====== SUPPLIED MATERIAL ======

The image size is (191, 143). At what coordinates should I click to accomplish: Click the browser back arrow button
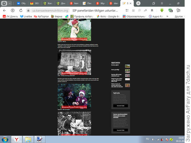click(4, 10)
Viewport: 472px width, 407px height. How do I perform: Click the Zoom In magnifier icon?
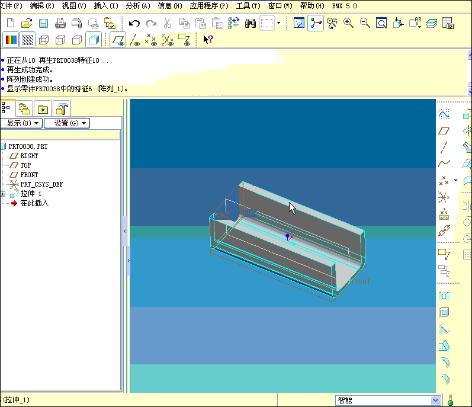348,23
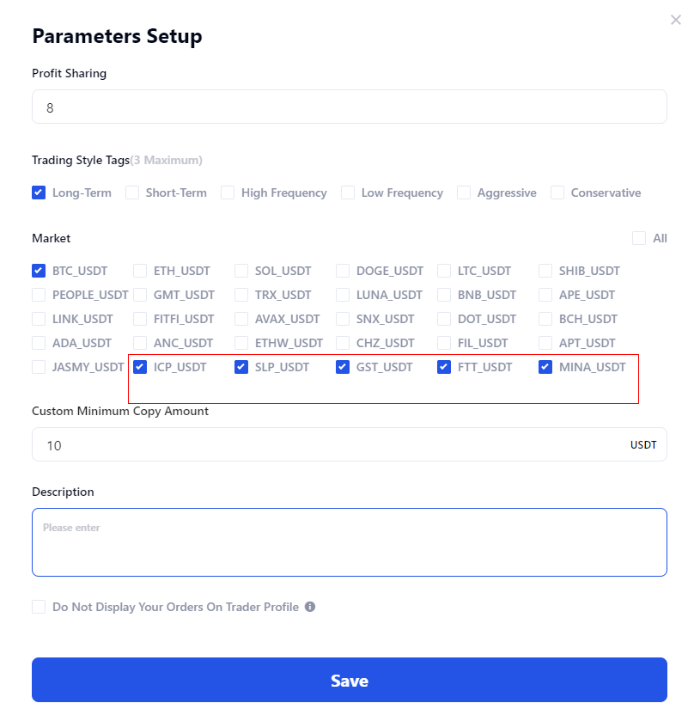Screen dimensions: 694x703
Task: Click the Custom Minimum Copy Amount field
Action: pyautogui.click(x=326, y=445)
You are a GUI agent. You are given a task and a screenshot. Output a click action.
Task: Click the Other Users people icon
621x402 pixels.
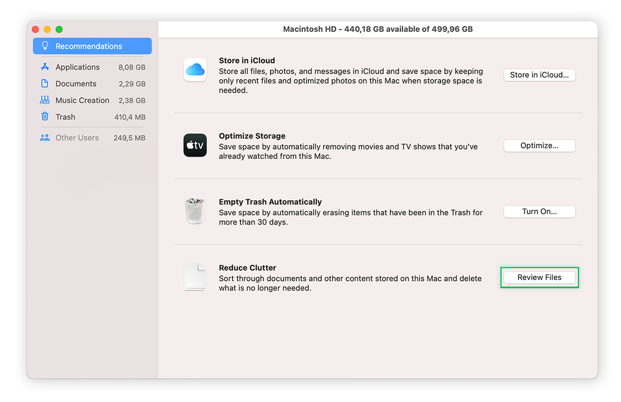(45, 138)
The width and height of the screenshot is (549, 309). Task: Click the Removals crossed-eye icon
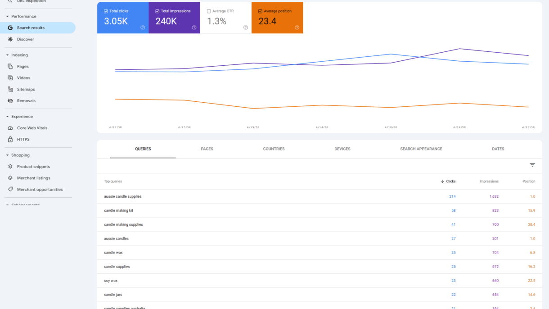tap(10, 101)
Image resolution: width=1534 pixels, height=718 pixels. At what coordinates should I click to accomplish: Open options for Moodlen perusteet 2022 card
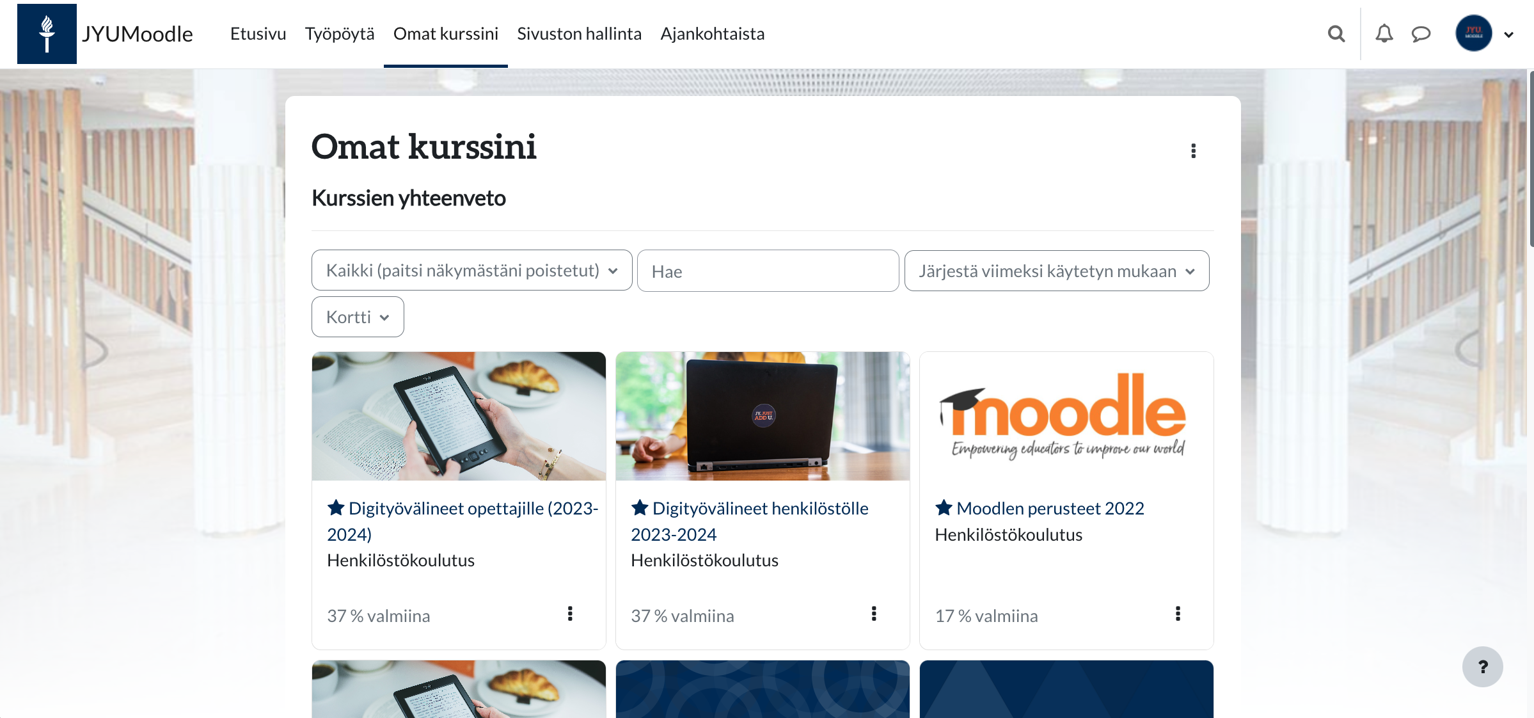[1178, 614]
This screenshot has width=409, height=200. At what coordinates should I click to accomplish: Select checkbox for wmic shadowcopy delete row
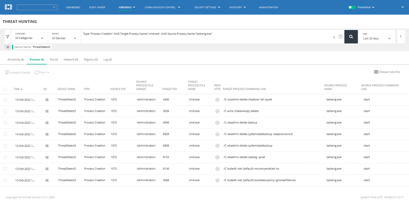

======

*TASK BRIEF*:
Print the listing exactly, but skip its pictures.

*FINAL ANSWER*:
The image size is (191, 143). At what coordinates should I click to accomplish: Click the browser back arrow button
click(4, 10)
Viewport: 472px width, 407px height. How do I perform: Click the Zoom In magnifier icon?
348,23
Screen dimensions: 694x703
Task: Click the Custom Minimum Copy Amount field
Action: pyautogui.click(x=326, y=445)
You are a GUI agent. You are given a task and a screenshot. Output a click action.
Task: Click the Other Users people icon
621x402 pixels.
(45, 138)
The width and height of the screenshot is (549, 309). Task: Click the Removals crossed-eye icon
tap(10, 101)
Image resolution: width=1534 pixels, height=718 pixels. At what coordinates should I click to accomplish: Open options for Moodlen perusteet 2022 card
[1178, 614]
This screenshot has width=409, height=200. At what coordinates should I click to accomplish: Select checkbox for wmic shadowcopy delete row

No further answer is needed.